Downtown Dallas 360, the city's long-range master plan for the area, has high hopes for southwestern downtown. Where Reunion Arena once stood, it envisions a cluster of mid-rise mixed-use developments. These would be clustered around a promenade and central park and would be accessible by stops on the new Oak Cliff street car lines and by foot. The parking garage bangkok airport hotel along the Houston Street Viaduct would become a terraced park leading down to the Trinity River Corridor, and Union Station would become a transit hub, seamlessly connecting the area with the rest of the city.
That's a long way off. The area remains a lifeless, bangkok airport hotel forbidding tangle of concrete with no housing, retail or green space to speak of, a legacy of the area's history of rail yards and industrial plants combined with '80s-era urban planning. But the city is looking to take one small step in that direction.

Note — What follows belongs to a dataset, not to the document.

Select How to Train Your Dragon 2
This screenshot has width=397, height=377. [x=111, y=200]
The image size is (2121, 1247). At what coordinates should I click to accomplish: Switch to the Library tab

At a briefing this morning, the city council gave initial approval to a land swap with Hunt-Woodbine, the developer that owns whatever portions bangkok airport hotel of southwesternmost downtown that doesn't belong to the city. Right now, the holdings of the two entities are arranged in a sort of checkerboard fashion. bangkok airport hotel After the swap, each would control a solid block of real estate, thereby making the land easier to develop.
The swap is part of a 1974 master agreement between Hunt-Woodbine bangkok airport hotel and the city in which the developer agreed to build the Hyatt Regency and renovate Union Station in exchange for the city's construction of Reunion Arena. The hope is that consolidating the tracts of land will make it easier bangkok airport hotel to develop.
Under the terms of the deal, the city will give up 8.2 acres, including the Reunion Arena site and a small parcel along Stemmons, in exchange for 6.6 acres on the other side of the Jefferson Viaduct. To make up for the discrepancy in land area, Hunt-Woodbine will pay the city $3.5 million.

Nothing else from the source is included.